++++ THE DATA ++++
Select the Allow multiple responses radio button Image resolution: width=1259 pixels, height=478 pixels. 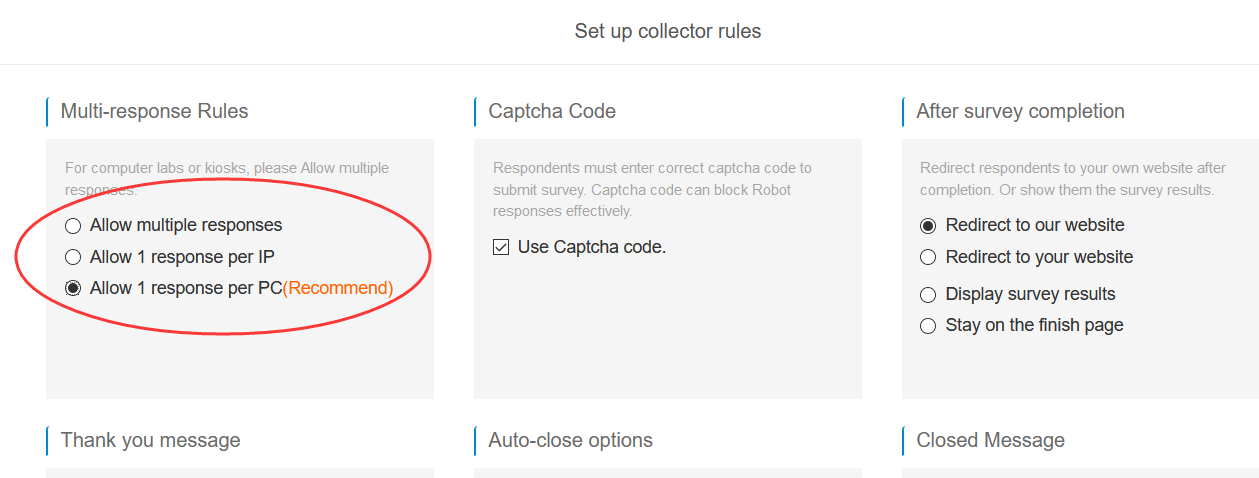[x=73, y=226]

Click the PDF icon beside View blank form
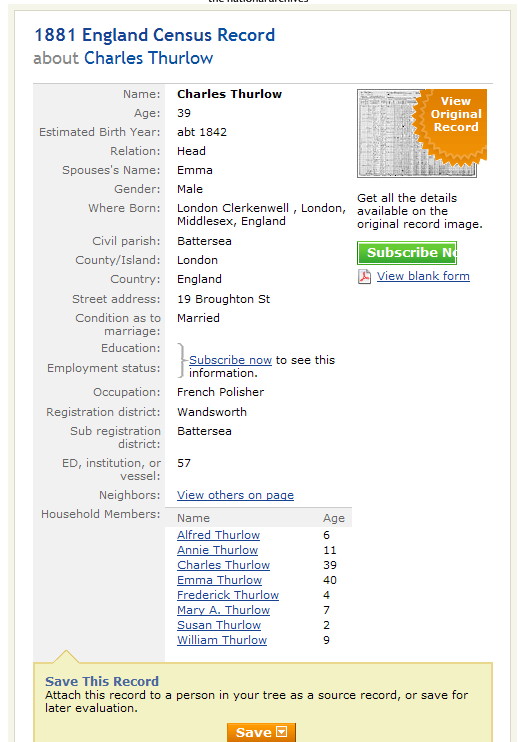(364, 276)
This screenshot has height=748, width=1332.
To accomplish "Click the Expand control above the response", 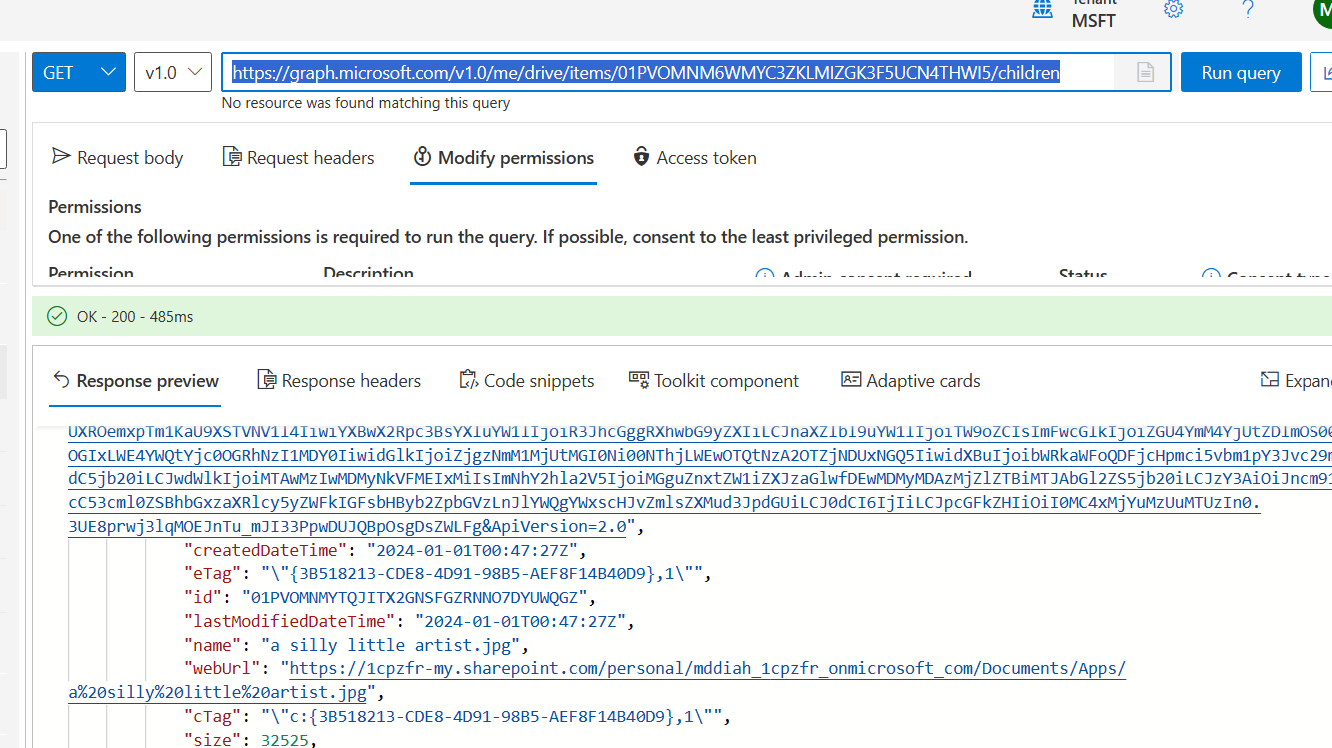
++++
GOAL OF THE EXERCISE>
Write out, exactly and only, the lines from the one containing "This screenshot has height=748, width=1332." through the last line of the material above. Pictures do not go in the copy.

RESPONSE FOR THIS EXERCISE>
This screenshot has height=748, width=1332.
To accomplish "Click the Expand control above the response", 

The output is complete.